The creators of jousting intended it as test of martial prowess and character, but math and physics also seem to play a significant role.
In 2002, Erik M. Berg and Roger L. Lampe, who at the time were undergraduate science students at Worcester Polytechnic Institute, wrote this paper in which they mathematically modeled the collision of two jousters and analyzed how the a number of different variables—ranging from the size of the knights and the muscular strength of their grip of their saddles, to the velocity their horses achieve—influence the outcome.

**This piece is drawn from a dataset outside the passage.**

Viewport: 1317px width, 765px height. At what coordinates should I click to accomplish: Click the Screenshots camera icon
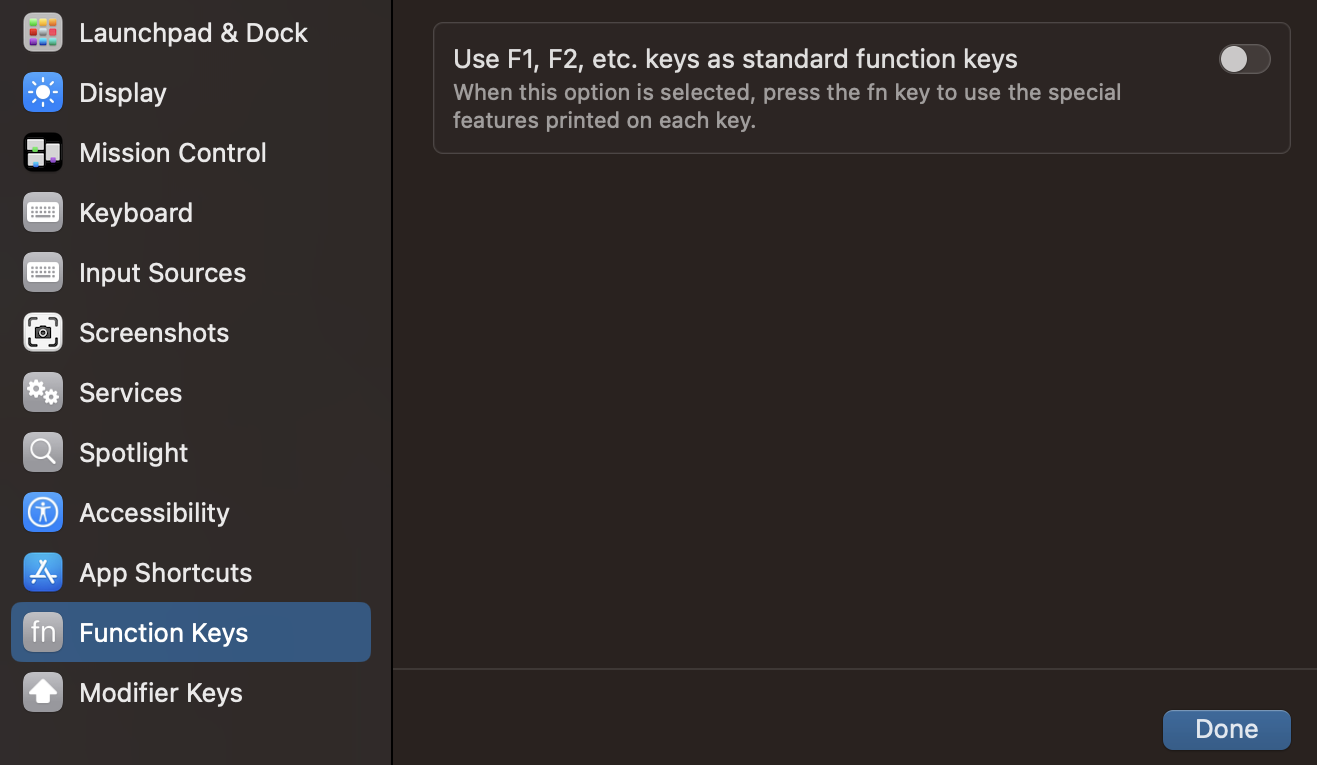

Berg and Lampe found that one critical factor is the alignment of a knight’s lance, and the location and angle at which it strikes the opponent’s shield or armor. A straight-on blow that hits an opponent in the center of the torso is likely to bend his upper body directly backward. That sort of strike could shatter a lance, if the collective mass and velocity exceed the wooden shaft’s tolerance for bending. In order to unhorse an opponent and win more points, however, a knight probably needs for his lance to strike at to one side and at an angle in that direction. If delivered with sufficient force, that type of impact will cause the opponent to rotate to one side as well as backward, and create a greater strain upon his grip on his saddle and horse. The ideal target for a knight, they concluded, is the upper left part of the opponent’s armor, just far enough away from the pivot point of the opponent’s spine to achieve the maximum torque, but not so far toward the edge that the lance would strike a glancing blow off the armor and not achieve a solid hit.
But another key factor in determining a victor is how strongly the knight holds on to his own horse while scoring a hit with his lance. If a knight doesn’t have a strong enough grip on his horse, when his lance strikes the opponent, he may end up being knocked out of the saddle himself.
Finally, assuming that both knights have a similar grip on their horses and both score hits, the critical factor seems to be who strikes first. If the black knight’s lance makes contact with the gray knight first, the gray knight will be twisted and pushed back when his lance hits the black knight. That will weaken the gray knight’s position atop his horse, and increase the chance that he will be the one who hits the ground.